There is no easy way to drop rows by line number because Spark DataFrames do not by default have a concept of order1. There is no "first" or "last" row - each row is treated as an independent block of structured data. This is fundamental to spark and is what what allows it to distribute/parallelize computing - each executor can pick up an arbitrary chunk of the data and process is.
Although your question asks how to drop the first and last rows, I assume what you actually want is to keep the data which follow the correct schema.

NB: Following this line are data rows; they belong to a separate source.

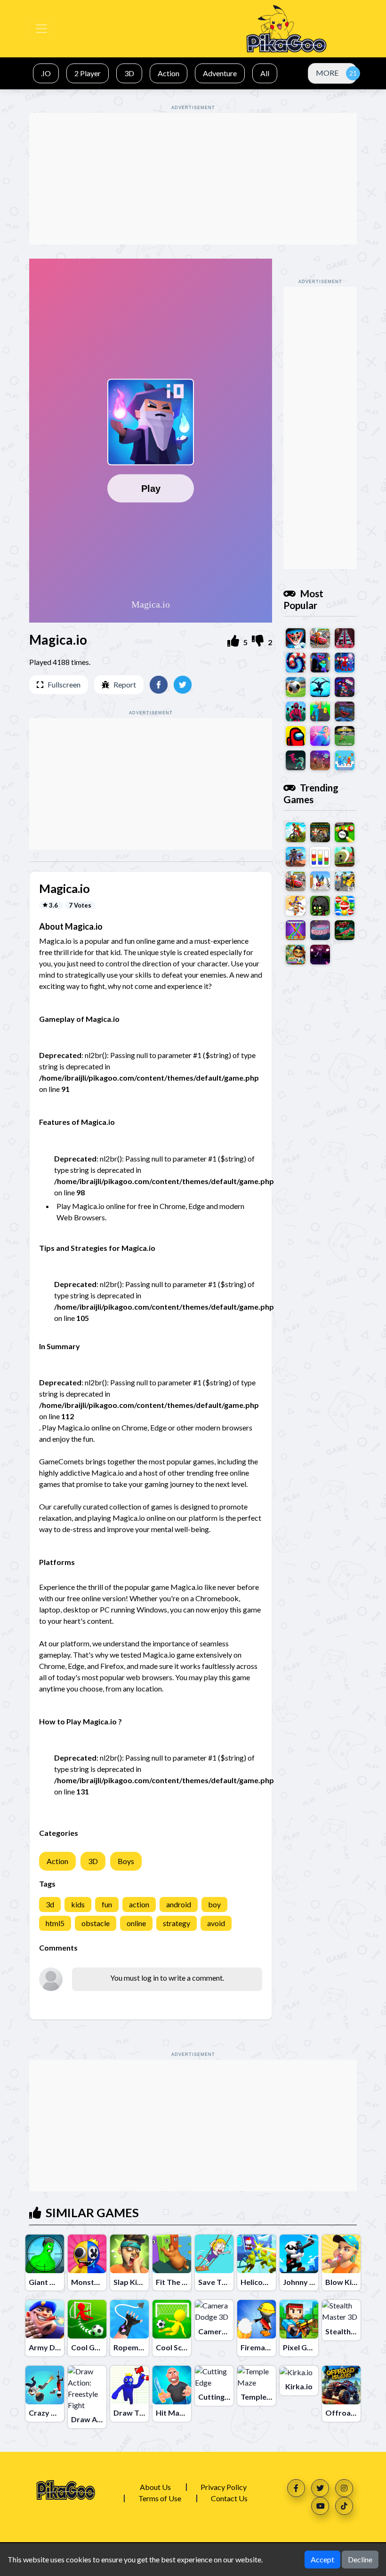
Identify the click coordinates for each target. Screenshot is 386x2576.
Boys (126, 1861)
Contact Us (229, 2498)
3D (93, 1861)
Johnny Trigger (309, 2281)
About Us (155, 2486)
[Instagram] (344, 2488)
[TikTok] (344, 2506)
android (178, 1904)
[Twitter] (320, 2488)
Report (124, 684)
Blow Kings (344, 2281)
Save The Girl (221, 2281)
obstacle (95, 1923)
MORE (327, 72)
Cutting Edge (220, 2396)
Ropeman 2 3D (138, 2347)
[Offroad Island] (341, 2385)
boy (214, 1904)
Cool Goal (88, 2347)
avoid (216, 1923)
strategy (176, 1923)
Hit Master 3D (180, 2412)
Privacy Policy (224, 2486)
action (139, 1904)
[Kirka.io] (296, 2372)
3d (50, 1904)
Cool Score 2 (178, 2347)
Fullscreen (64, 684)
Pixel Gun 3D (305, 2347)
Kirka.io (299, 2386)
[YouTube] (320, 2506)
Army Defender (56, 2347)
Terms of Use (159, 2498)
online (136, 1923)
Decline (360, 2559)
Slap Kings (131, 2281)
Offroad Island (351, 2412)
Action (57, 1861)
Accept (322, 2559)
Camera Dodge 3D (230, 2331)
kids (78, 1904)
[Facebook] (296, 2488)
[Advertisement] (193, 179)
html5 (55, 1923)
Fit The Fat (174, 2281)
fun (107, 1904)
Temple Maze (264, 2396)
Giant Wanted (53, 2281)
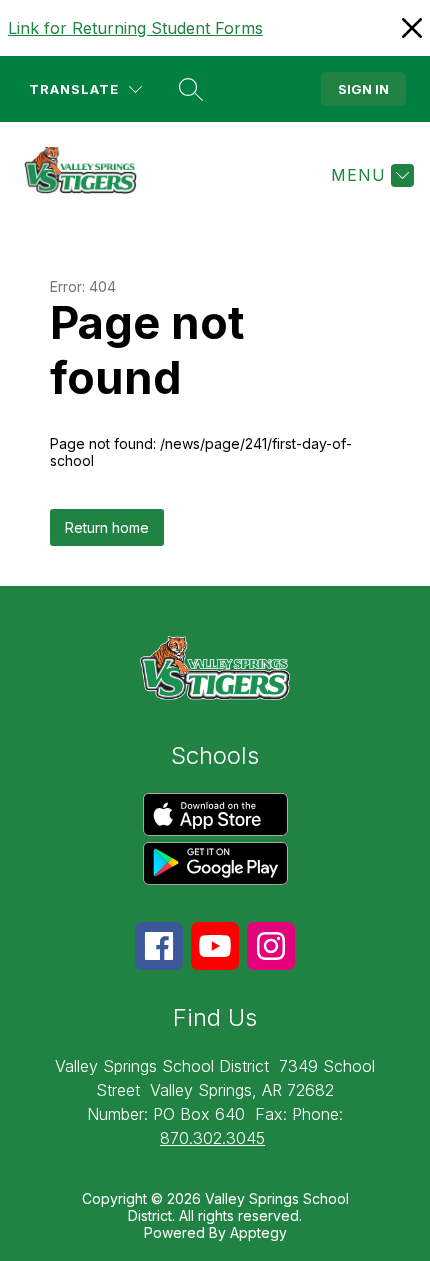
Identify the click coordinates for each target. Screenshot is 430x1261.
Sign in (363, 89)
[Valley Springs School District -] (88, 175)
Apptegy (258, 1232)
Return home (107, 527)
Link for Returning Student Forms (135, 28)
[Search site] (191, 89)
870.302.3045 (212, 1138)
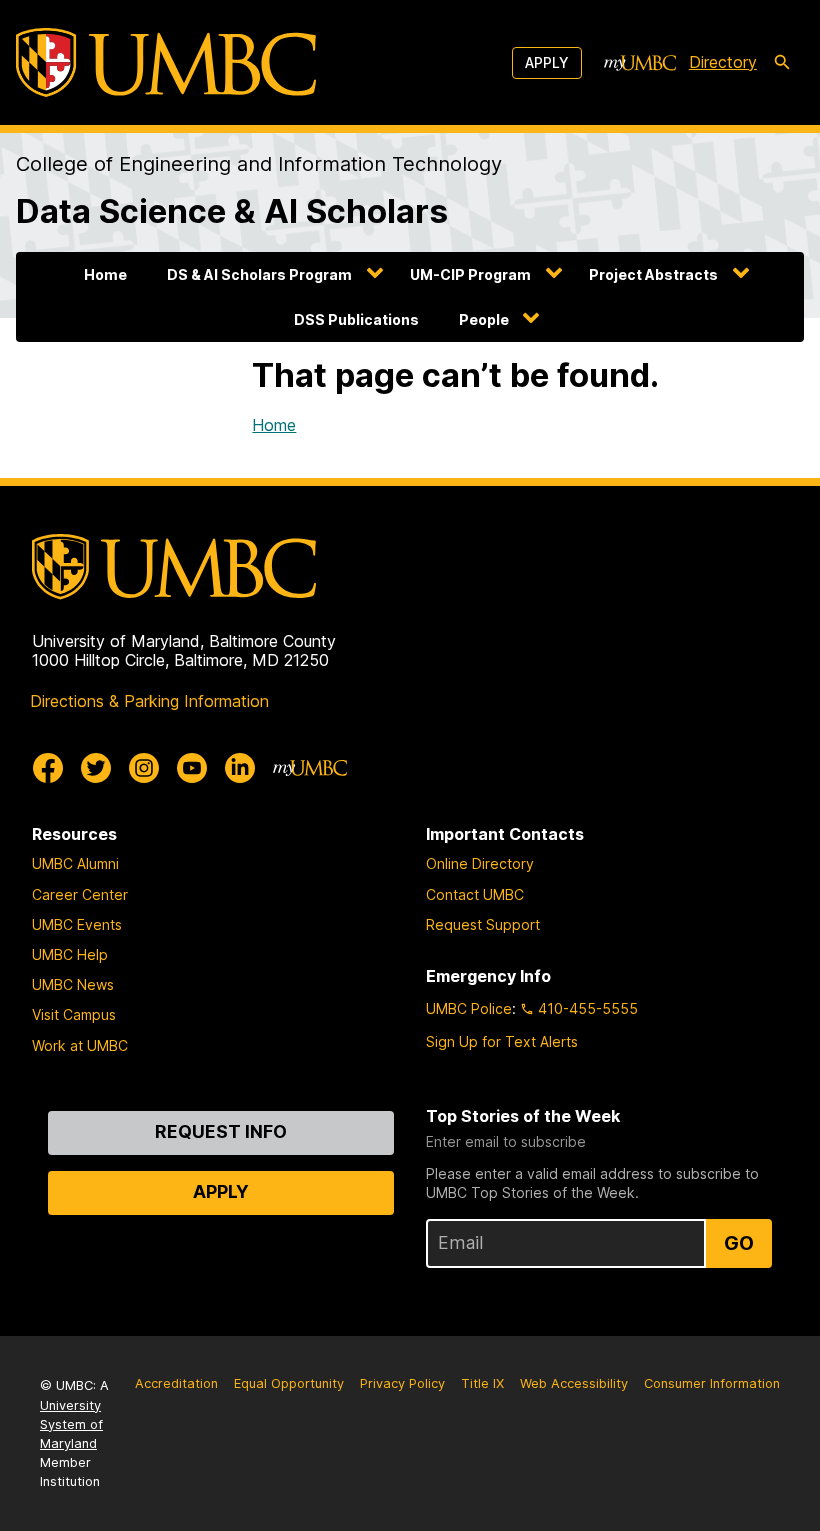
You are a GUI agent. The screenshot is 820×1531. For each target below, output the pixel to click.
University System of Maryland (71, 1424)
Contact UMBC (475, 894)
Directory (723, 62)
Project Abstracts (653, 274)
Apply (547, 62)
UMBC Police (469, 1008)
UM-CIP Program (470, 274)
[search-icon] (782, 63)
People (484, 319)
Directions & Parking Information (149, 701)
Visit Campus (74, 1014)
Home (105, 274)
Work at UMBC (80, 1045)
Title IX (482, 1383)
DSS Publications (356, 319)
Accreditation (176, 1383)
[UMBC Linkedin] (240, 768)
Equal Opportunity (289, 1383)
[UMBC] (166, 62)
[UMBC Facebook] (48, 768)
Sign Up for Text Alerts (502, 1041)
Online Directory (480, 863)
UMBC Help (70, 954)
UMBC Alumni (75, 863)
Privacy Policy (402, 1383)
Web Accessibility (574, 1383)
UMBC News (73, 984)
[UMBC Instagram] (144, 768)
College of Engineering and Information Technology (259, 164)
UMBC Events (77, 924)
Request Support (483, 924)
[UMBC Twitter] (96, 768)
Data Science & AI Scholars (232, 211)
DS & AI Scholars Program (259, 274)
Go (739, 1243)
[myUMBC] (640, 63)
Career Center (80, 894)
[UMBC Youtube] (192, 768)
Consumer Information (712, 1383)
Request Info (221, 1131)
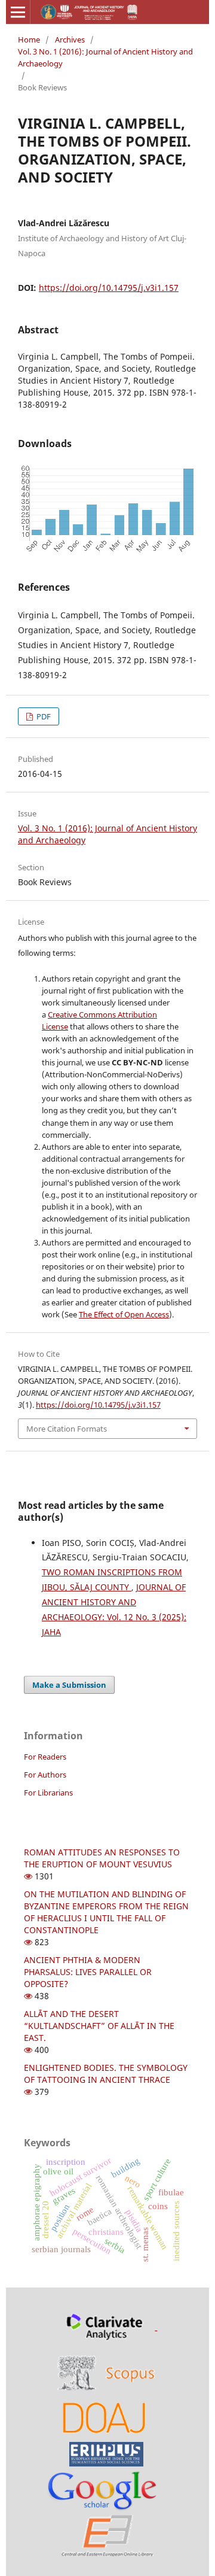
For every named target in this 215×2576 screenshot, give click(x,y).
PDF (43, 716)
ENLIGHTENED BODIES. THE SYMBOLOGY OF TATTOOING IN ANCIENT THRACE (106, 2073)
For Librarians (48, 1792)
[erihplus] (106, 2453)
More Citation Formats (66, 1428)
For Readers (45, 1756)
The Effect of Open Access (124, 1314)
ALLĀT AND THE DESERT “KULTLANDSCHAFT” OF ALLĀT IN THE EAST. (99, 2025)
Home (29, 39)
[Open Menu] (18, 12)
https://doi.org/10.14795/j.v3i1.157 (109, 287)
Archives (70, 39)
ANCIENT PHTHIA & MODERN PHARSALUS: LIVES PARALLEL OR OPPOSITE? (88, 1971)
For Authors (45, 1774)
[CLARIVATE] (106, 2326)
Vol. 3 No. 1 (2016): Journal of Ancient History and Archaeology (105, 57)
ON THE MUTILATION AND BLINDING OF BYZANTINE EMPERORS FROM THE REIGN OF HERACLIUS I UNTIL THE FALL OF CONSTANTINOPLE (106, 1912)
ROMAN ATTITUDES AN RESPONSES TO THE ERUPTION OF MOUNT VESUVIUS (102, 1858)
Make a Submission (69, 1684)
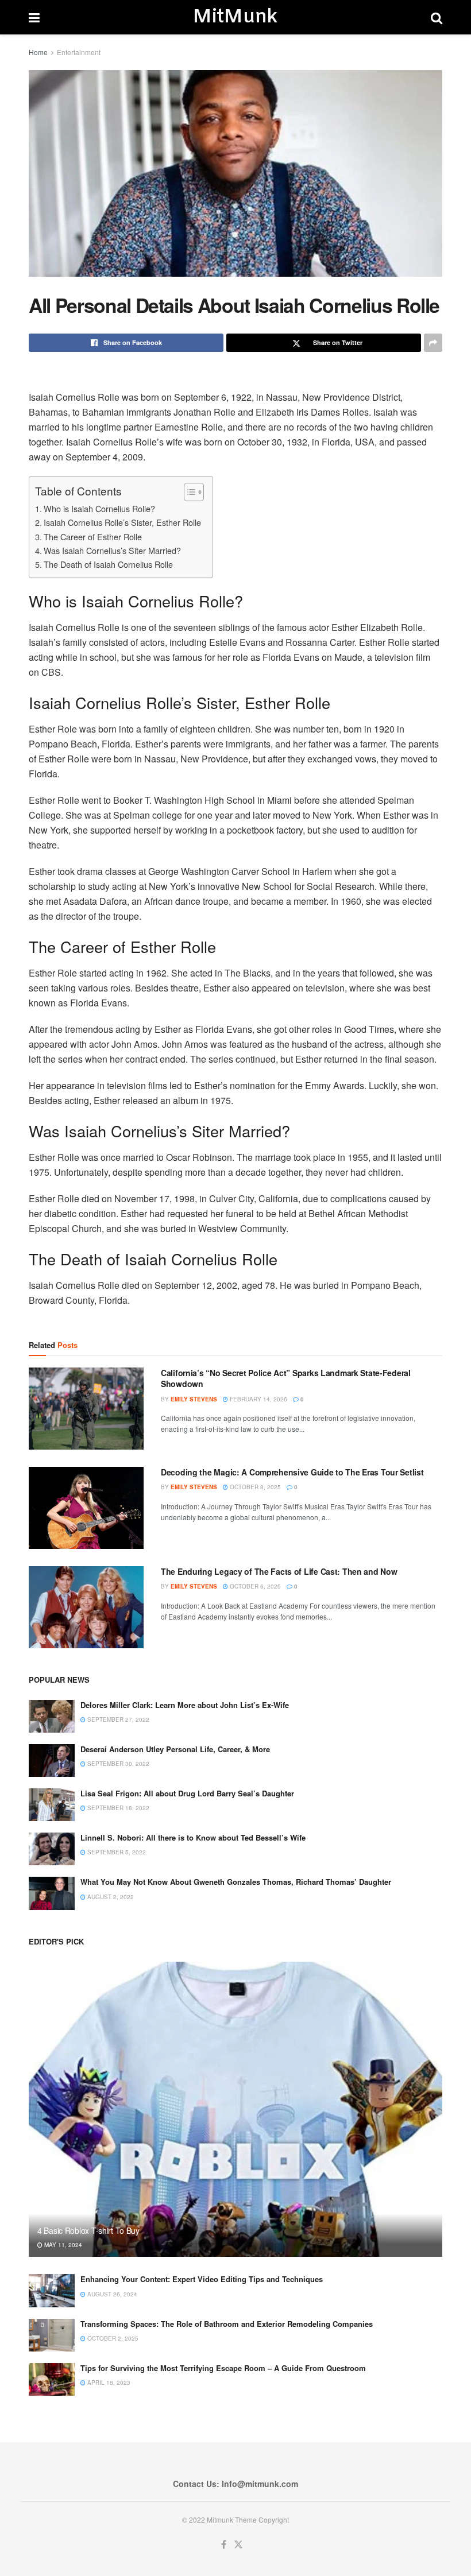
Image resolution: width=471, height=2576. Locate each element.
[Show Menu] (34, 17)
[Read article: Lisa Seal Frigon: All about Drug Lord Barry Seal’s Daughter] (52, 1804)
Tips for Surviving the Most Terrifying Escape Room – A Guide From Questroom (223, 2367)
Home (38, 52)
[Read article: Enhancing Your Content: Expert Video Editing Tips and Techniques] (52, 2290)
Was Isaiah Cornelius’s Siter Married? (112, 550)
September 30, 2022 (117, 1764)
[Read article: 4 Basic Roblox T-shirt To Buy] (235, 2109)
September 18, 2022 (117, 1808)
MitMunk (234, 17)
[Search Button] (436, 17)
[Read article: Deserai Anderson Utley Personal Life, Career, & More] (52, 1760)
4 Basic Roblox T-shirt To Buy (88, 2230)
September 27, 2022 (117, 1719)
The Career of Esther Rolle (93, 536)
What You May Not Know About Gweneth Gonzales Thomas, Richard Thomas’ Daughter (235, 1881)
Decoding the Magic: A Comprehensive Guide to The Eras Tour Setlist (292, 1472)
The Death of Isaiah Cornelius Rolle (108, 564)
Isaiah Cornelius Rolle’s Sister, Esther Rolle (122, 522)
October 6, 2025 (254, 1586)
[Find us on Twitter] (238, 2544)
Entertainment (79, 52)
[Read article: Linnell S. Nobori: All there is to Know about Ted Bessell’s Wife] (52, 1849)
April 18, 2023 (108, 2383)
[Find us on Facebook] (223, 2544)
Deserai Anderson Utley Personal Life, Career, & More (175, 1749)
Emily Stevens (194, 1399)
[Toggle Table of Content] (188, 492)
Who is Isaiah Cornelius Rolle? (99, 508)
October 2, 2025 (112, 2338)
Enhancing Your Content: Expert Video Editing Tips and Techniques (201, 2278)
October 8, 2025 (254, 1487)
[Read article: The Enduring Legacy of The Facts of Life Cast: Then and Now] (86, 1607)
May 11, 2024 (62, 2245)
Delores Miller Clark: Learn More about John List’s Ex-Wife (184, 1704)
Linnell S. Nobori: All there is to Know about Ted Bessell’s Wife (193, 1837)
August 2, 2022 (110, 1897)
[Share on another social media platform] (433, 343)
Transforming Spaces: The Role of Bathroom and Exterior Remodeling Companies (226, 2323)
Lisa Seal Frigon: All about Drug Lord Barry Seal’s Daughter (187, 1793)
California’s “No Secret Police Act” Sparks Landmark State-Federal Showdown (286, 1378)
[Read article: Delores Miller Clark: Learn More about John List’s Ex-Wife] (52, 1716)
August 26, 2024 (111, 2294)
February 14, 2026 (257, 1399)
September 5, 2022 (116, 1852)
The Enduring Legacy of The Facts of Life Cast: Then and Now (279, 1571)
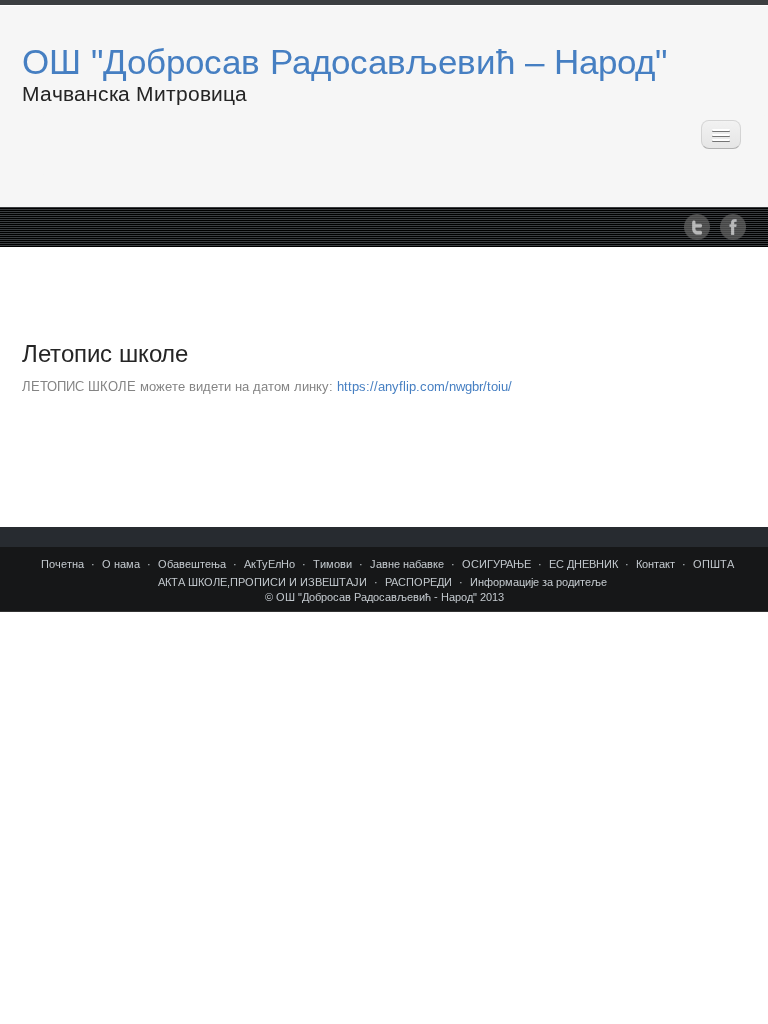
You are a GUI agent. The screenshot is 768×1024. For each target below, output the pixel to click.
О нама (121, 564)
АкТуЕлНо (269, 564)
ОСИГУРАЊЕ (496, 564)
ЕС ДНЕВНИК (583, 564)
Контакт (655, 564)
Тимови (332, 564)
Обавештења (192, 564)
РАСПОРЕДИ (418, 582)
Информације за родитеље (538, 582)
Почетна (62, 564)
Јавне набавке (407, 564)
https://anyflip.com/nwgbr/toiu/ (424, 386)
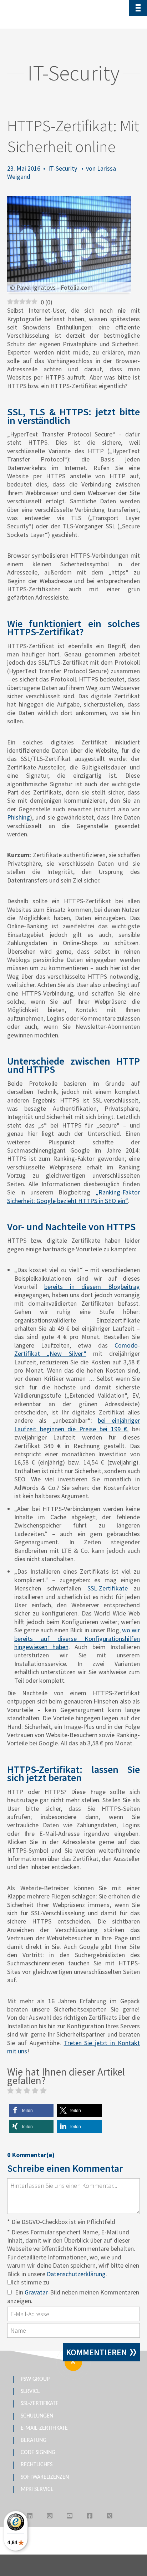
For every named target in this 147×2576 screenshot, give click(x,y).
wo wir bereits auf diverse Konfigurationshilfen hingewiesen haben (77, 1638)
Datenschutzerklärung (76, 2274)
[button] (31, 2110)
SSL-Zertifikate (107, 1588)
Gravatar (36, 2292)
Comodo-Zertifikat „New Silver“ (77, 1349)
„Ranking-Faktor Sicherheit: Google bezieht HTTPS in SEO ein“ (73, 1196)
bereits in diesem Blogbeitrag (92, 1286)
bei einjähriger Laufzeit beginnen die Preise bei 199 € (77, 1424)
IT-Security (62, 168)
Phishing (18, 817)
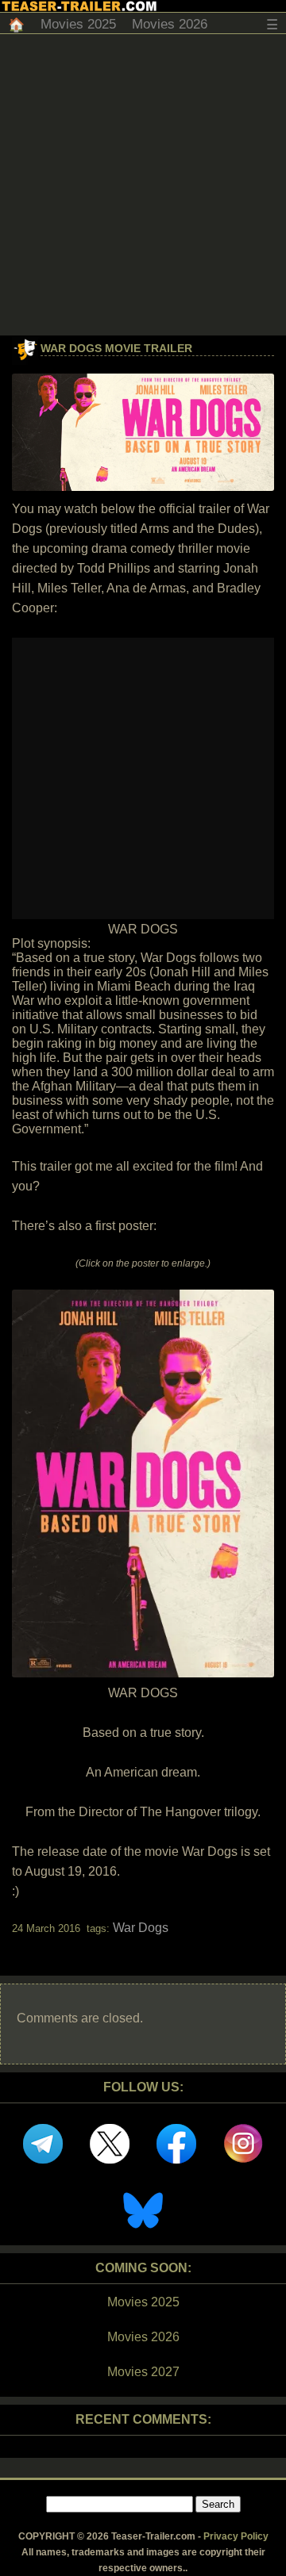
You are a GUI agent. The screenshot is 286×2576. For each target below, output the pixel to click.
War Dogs (140, 1927)
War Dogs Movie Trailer (116, 348)
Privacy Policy (236, 2536)
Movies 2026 (169, 24)
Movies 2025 (78, 24)
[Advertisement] (143, 185)
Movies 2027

If you know the correct schema ahead of time, you can pass it into spark.read.csv
and use mode="DROPMALFORMED"
:
from pyspark.sql.types import IntegerType, StringType, StructField, StructType
schema = StructType(
[
StructField('a', IntegerType()),
StructField('b', StringType()),
StructField('c', StringType()),
StructField('d', IntegerType())
]
)
df = spark.read.csv('sample.txt', sep="|", mode="DROPMALFORMED", schema=schema)
#+---+------+--------+-------+
#| a| b| c| d|
#+---+------+--------+-------+
#|123|sample|customer| 3433|
#|786| ex| data|7474737|
#|987| solve| data| 6364|
#+---+------+--------+-------+
Notes:
You can introduce order via a sort
or with a Window
function. See: Pyspark add sequential and deterministic index to dataframe (and check out the posts linked in the question).
If you truly wanted to drop the first and last rows, you can add line numbers to rdd with zipWithIndex()
, and use this to filter out the smallest and largest line numbers.